The two worlds seem content to co-exist, at least until the arrival of Luzhin's former chess mentor, Valentinov (Stuart Wilson). The result is a collision of past and present that does more damage than most Italian military campaigns. That transforms The Luzhin Defence from a comedy of manners -- or lack thereof -- into a kind of compact epic, which is no surprise, given that it's based on a novel by Vladimir Nabokov, the Russian author best known for penning Lolita.

Like Professor Humbert Humbert in Lolita, Luzhin suffers from an obsession. But Luzhin's obsession is most dangerous to himself: If he doesn't stop playing chess, his doctors say, it will literally kill him.

As could not playing it.

The Luzhin Defence has just about everything you could ask for in a movie. It offers great roles to great performers, especially Watson, a woman who's mastered the art of being beautiful without being the least bit glamorous.

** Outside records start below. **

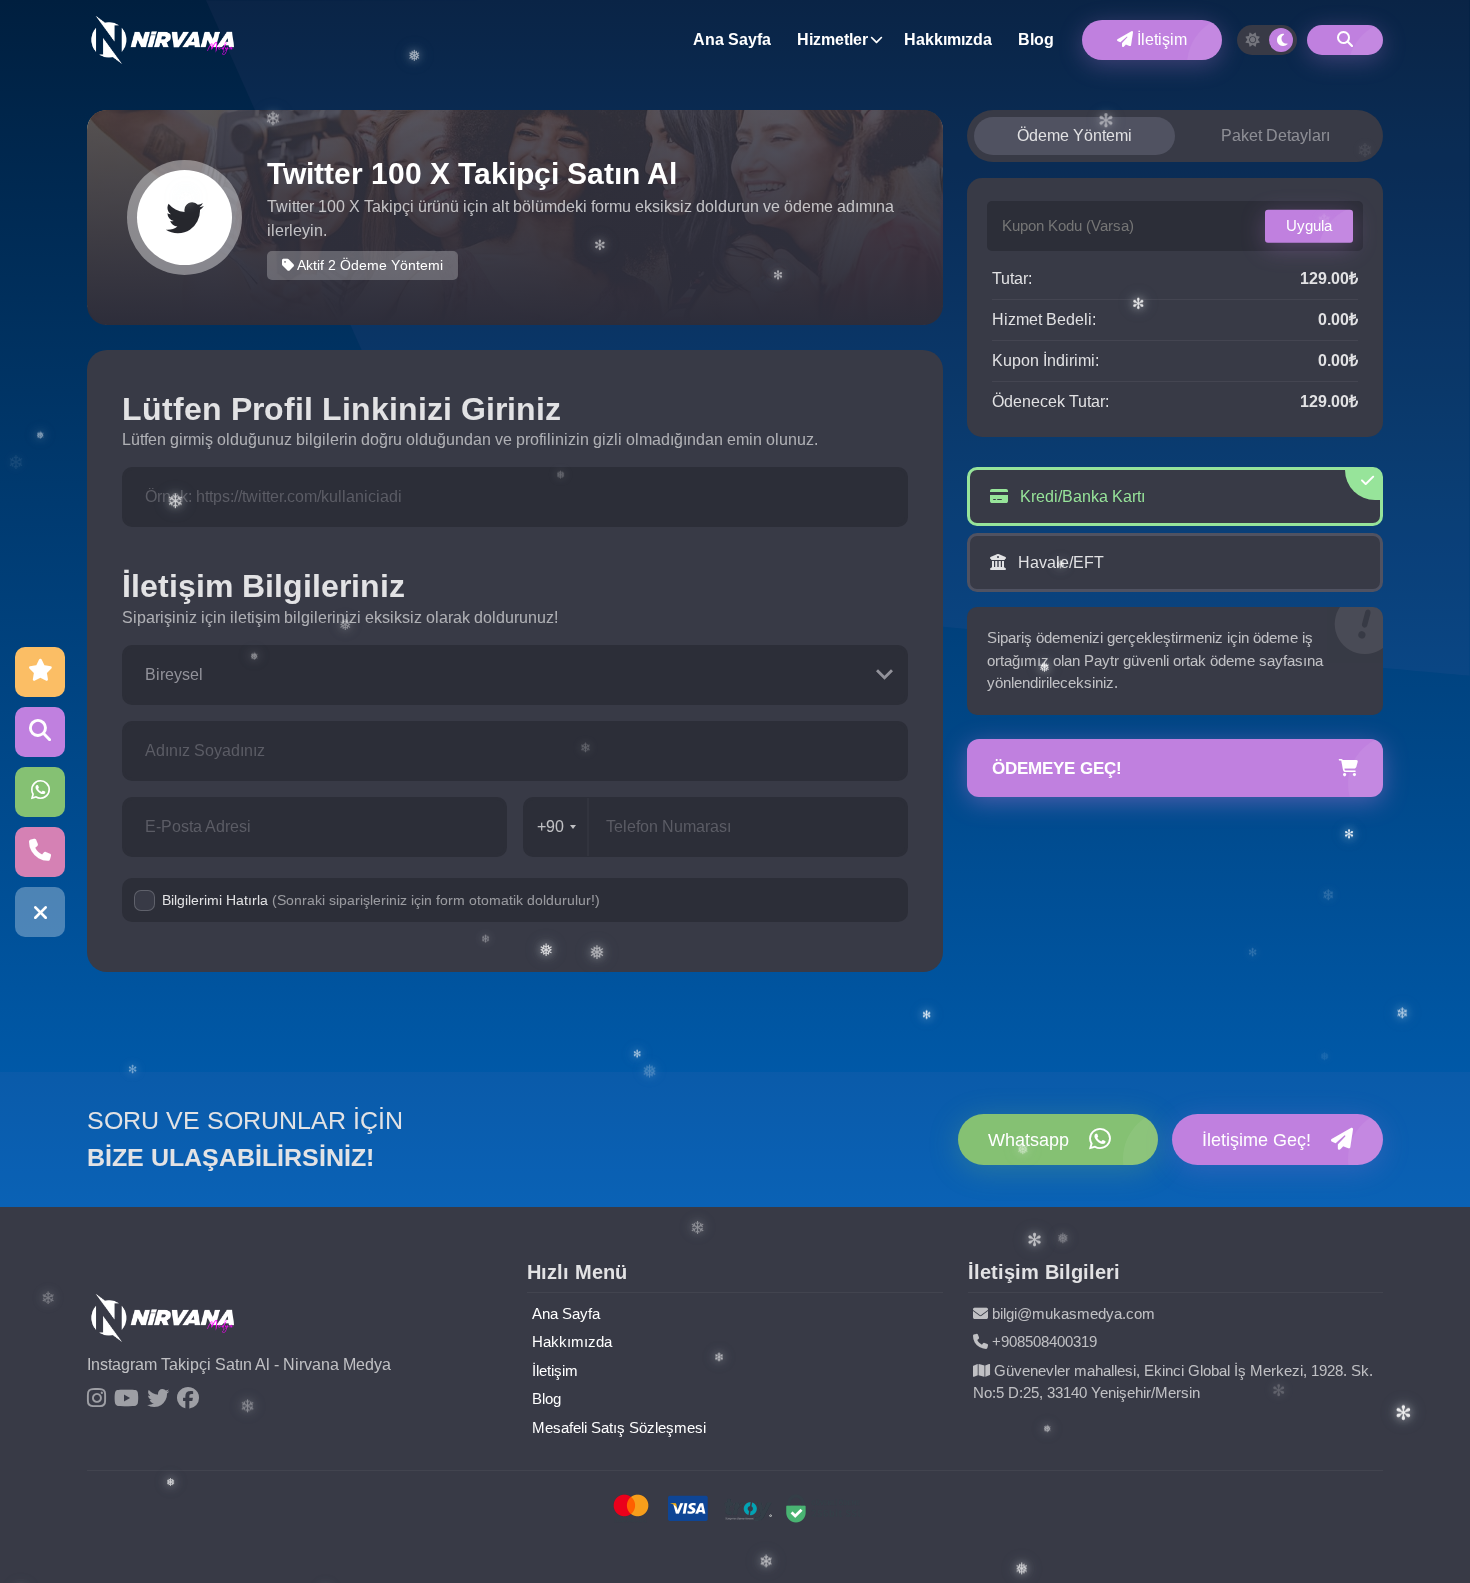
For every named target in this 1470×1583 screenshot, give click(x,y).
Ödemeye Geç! (1057, 768)
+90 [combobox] (550, 826)
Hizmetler (832, 39)
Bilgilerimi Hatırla (381, 900)
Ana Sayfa (732, 39)
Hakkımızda (948, 39)
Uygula (1309, 225)
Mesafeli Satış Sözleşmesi (619, 1427)
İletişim (1160, 39)
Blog (1036, 39)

It has romance, tension, powerful images, sumptuous scenery, splendid acting, intriguing characters, a novel situation -- it has everything, you might say, but a satisfactory ending.

The sad fact is that while the images and acting remain powerful, the story they tell ultimately becomes both predictable and strained.

The last 10 minutes can't undo The Luzhin Defence. But neither do they wrap it up and send it home in style.

My advice: don't miss the first 100 minutes. The rest you can watch at your own risk.